◆ **Work to complete**
a) Answer these questions from the excerpt on Dam methyltransferase, one per line:
(i) How many promoters govern expression of the dam gene?
(ii) Which three effector proteins involved in host cell invasion were released at reduced levels in Dam mutants?
(iii) In which two members of Gammaproteobacteria are homologs of SeqA and MutH essential for survival?
b) Render this sentence from the excerpt on Dam methyltransferase in Spanish: "Phase variation is a genetic regulatory system in which distinct, stable expression levels of particular genes occur in subpopulations of bacteria within a bigger population."
c) Extend the excerpt on Dam methyltransferase, picking up after its final sentence.

DNA methylation is further accelerated by processive methylation.The extremely processive mechanism of E. coli dam could explain why during DNA replication, modest amounts of dam in E. coli can keep dam sites methylated. Dam's transformation into a processive enzyme appears to be beneficial in keeping up with E. coli's rapid growth. As a result, the right quantity of Dam at the right moment is critical for mismatch correction to work well. The importance of processivity is that it accelerates the process of DNA methylation and brings about a methylation pattern where fully methylated and unmethylated strands alternate [136]. Dam methyltransferase plays a role in mismatch repair. E. coli cells without dam were found to be alive, but had a higher rate of spontaneous mutations, implying that methylation plays a function in DNA repair [91]. Unmethylated 5/-GATC-3/ is recognized and cleaved by MutH (mismatch repair protein) while the parental strand remains intact [80]. The expression of the dam gene is governed by five promoters and regulated by the rate of growth of bacteria [20]. Dam directly regulates some phase variations in E. coli through DNA methylation [51]. Phase variation is a genetic regulatory system in which distinct, stable expression levels of particular genes occur in subpopulations of bacteria within a bigger population. By effectively having different pre-acclimatized groups of cells, these systems allow bacteria to cope with rapidly fluctuating surroundings.

The enzyme Dam has nine amino acid sequence motif and a highly conserved –DPPY- involved in the binding of SAM [88]. Throughout the Gammaproteobacteria (orders Enterobacterales, Pasteurellales, Vibrionales, Alteromonadales and Aeromonadales in particular) excepting one clade, homologs of the Dam or dam-like genes are associated with restriction endonucleases suggesting their role in R-M systems. Dam homologs are identified as orphan methyltransferases in a unique clade of Gammaproteobacteria, including E. coli and Salmonella. Other characteristics shared by this clade include the presence of MutH, SeqA and the dam gene organized in an operon with aroB and aroK in addition to an overabundance of 5/-GATC-3/ sites in oriC, genes surrounding oriC, and the dnaA promoter [16]. Homologs of SeqA and MutH are essential for survival in some members of Gammaproteobacteria like Yersinia pseudotuberculosis and Vibrio cholerae, but not essential for viability in E. coli and Salmonella [91]. In Salmonella, DNA methylation is critical for virulence and also for the transcription of regulator genes engaged in the conjugal transfer of the virulence plasmid pSLT [24, 50, 105]. Several genes linked to virulence were found to be downregulated in dam mutants, including pmrB, which functions in resistance to host defence peptides like as defensins, spvB, which is necessary for bacterial growth during infection, and mgtA, for an ATPase involved in magnesium transport [50]. The release of effector proteins including SipA, SipB, and SipC, which are involved in host cell invasion, was also reduced in Dam mutants [43]. Dam mutants' viability is unaffected, but their pathogenicity is reduced (Table 2) [43, 50]. In E. coli, three other methyltransferases- Yhdj, Dcm, and HsdM have been characterized. Yhdj is an orphan methyltransferase and facilitates the methylation of the second adenine of the 5/-ATGCAT-3/ motif and is a non-essential enzyme [17]. Dcm is also an orphan methyltransferase methylating the second cytosine in the 5/-CC(A/T)GG-3/ motif [96]. It is not essential for viability but found to be regulating genes coding for RpoS which is a stress response sigma factor and many of its target genes during the stationary phase [64]. The third adenine methyltransferase, HsdM also belongs to the R-M system [3].

◆ **Material provided**
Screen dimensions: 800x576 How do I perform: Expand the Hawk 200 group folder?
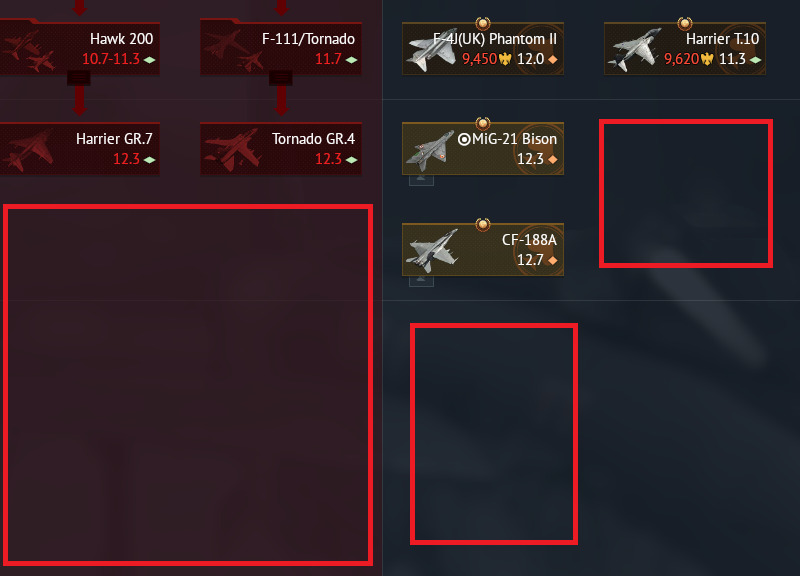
==
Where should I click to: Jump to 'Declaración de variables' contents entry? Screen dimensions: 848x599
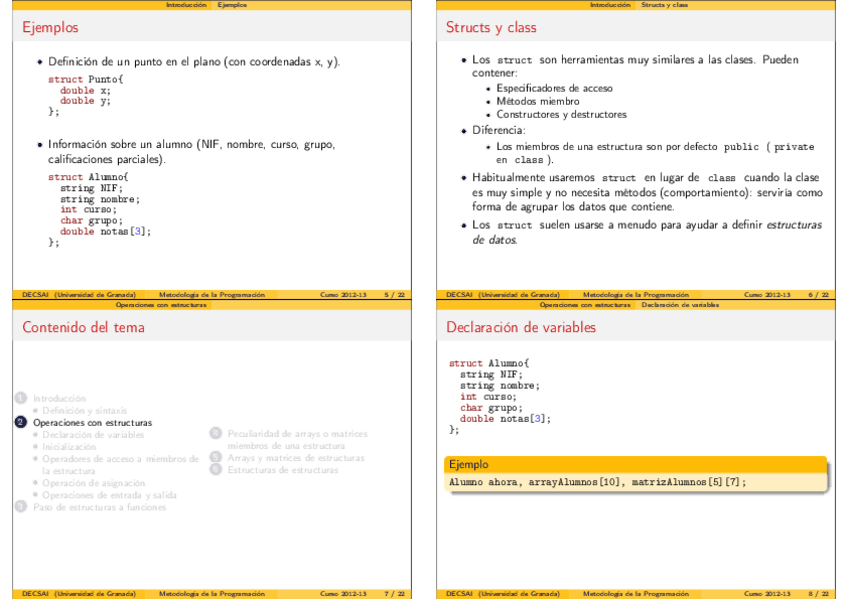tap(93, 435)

◆ **Solved problems**
a)
(i) Five
(ii) SipA, SipB, and SipC
(iii) Yersinia pseudotuberculosis and Vibrio cholerae

b) La variación de fase es un sistema de regulación genética en el que se dan niveles de expresión distintos y estables de genes concretos en subpoblaciones de bacterias dentro de una población mayor.

c)
Table 2 Insights into DNA methylation types

Cell cycle regulated methylase (CcrM)

CcrM was first identified in Caulobacter crescentus and targets 5/-GANTC-3/ where N is any nucleotide. It has a slightly greater affinity for hemimethylated DNA and uses SAM as a donor of the methyl group [119, 126]. Agrobacterium tumefaciens, Ensifer meliloti, and Brucella abortus all have CcrM homologs. It is only present for a short time during the cell cycle, coinciding with transcription and translation [152]. The C-terminal end of CcrM, essential for methyltransferase activity, has four conserved motifs prevalent among all homologs of Alphaproteobacteria. CcrM is involved in regulating cell division proteins FtsZ, MipZ, and FtsW. Some studies suggest that CcrM is required for growth, while others suggest that it is not [45, 106]. CcrM regulates the activity of two global cell cycle regulators, GcrA and CtrA [39, 114].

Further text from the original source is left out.